Crise de la dette: l'Union européenne renforce sa discipline budgétaire


STRASBOURG (Parlement européen) - L'Union européenne va nettement durcir sa discipline budgétaire pour tirer les leçons de la crise de la dette, suite à un vote mercredi du Parlement européen qui prévoit des sanctions plus faciles à prendre que par le passé contre les Etats qui laissent filer leurs déficits.

Ce vote va permettre l'entrée en vigueur d'un dispositif de renforcement du Pacte de stabilité européen, discuté depuis près d'un an et déjà accepté par les Etats membres de l'Union européenne.

A l'avenir, des sanctions financières tomberont plus vite et plus facilement, sous forme de dépôt d'argent sur des comptes bloqués pouvant se transformer en amendes, contre les pays jugés laxistes.
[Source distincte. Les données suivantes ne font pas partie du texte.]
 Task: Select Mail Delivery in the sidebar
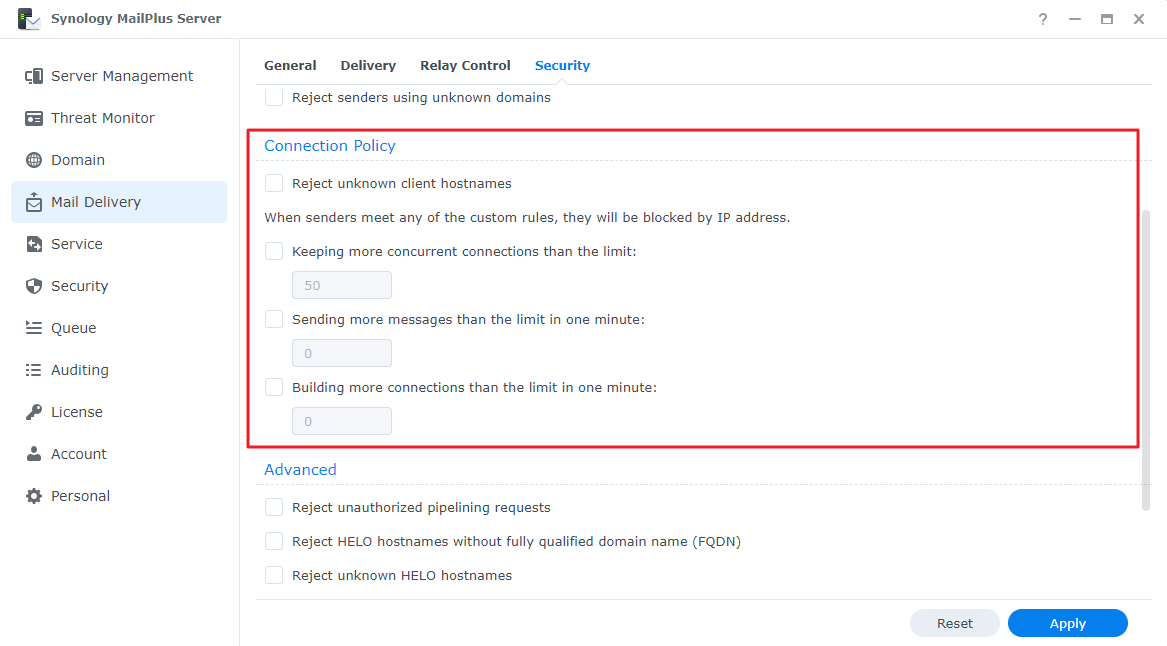click(x=97, y=201)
Ce mécanisme se veut la contrepartie de la mise en place du Fonds de secours financier pour les pays difficulté de la zone euro.
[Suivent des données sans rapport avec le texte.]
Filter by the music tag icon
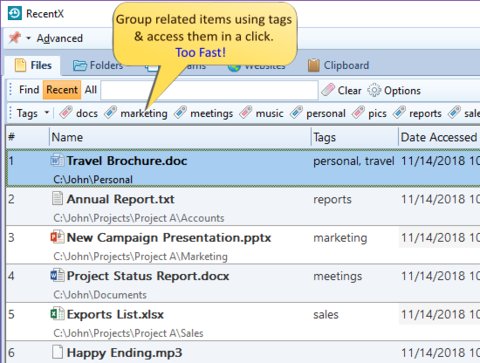This screenshot has width=480, height=363. coord(246,112)
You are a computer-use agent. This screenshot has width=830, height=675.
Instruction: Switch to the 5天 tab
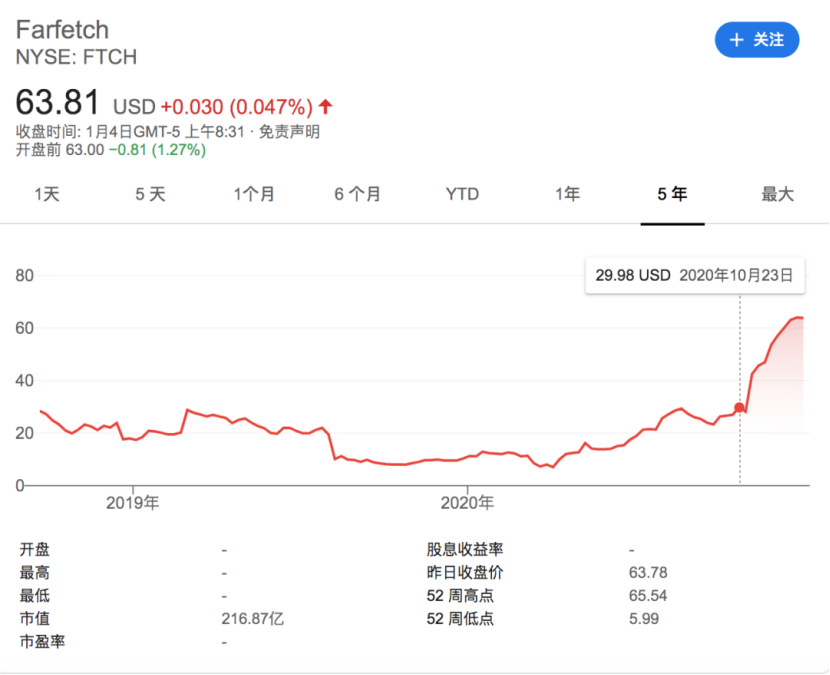click(x=150, y=195)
La réforme - baptisée 6 Pack car il s'agit en fait de six textes législatifs- avait été proposée au départ par la Commission européenne pour tirer les leçons de la crise de la dette en Grèce.

Une réforme était devenue indispensable car le Pacte de stabilité, tel qu'il était conçu à l'origine s'est révélé largement inopérant car trop peu dissuasif. Les gouvernements ont passé leur temps depuis dix ans à le contourner.

La réforme va permettre à la Commission de demander des mesures correctrices et même punir les Etats qui s'éloignent des critères de déficit (3% du PIB) et de dette publique (60% du PIB) en réclamant à l'Etat qui ferait la sourde oreille le dépôt d'une somme équivalente à 0,2% de son PIB.

Les six textes législatifs ont reçu le soutien des conservateurs et des libéraux. La gauche a dénoncé une réforme trop axée sur la rigueur et pas assez sur la relance.

Cette réforme est une bonne nouvelle pour l'UE, s'est félicité le président du Parlement européen, Jerzy Buzek, à l'issue du vote.

La réforme est un pacte d'austérité qui se fonde sur des coupes et des sanctions. Elle ne laisse aucune marge de manoeuvre aux Etats de l'UE pour des dépenses intelligentes et des investissements ciblés, a au contraire regretté le socialiste Stephen Hughes.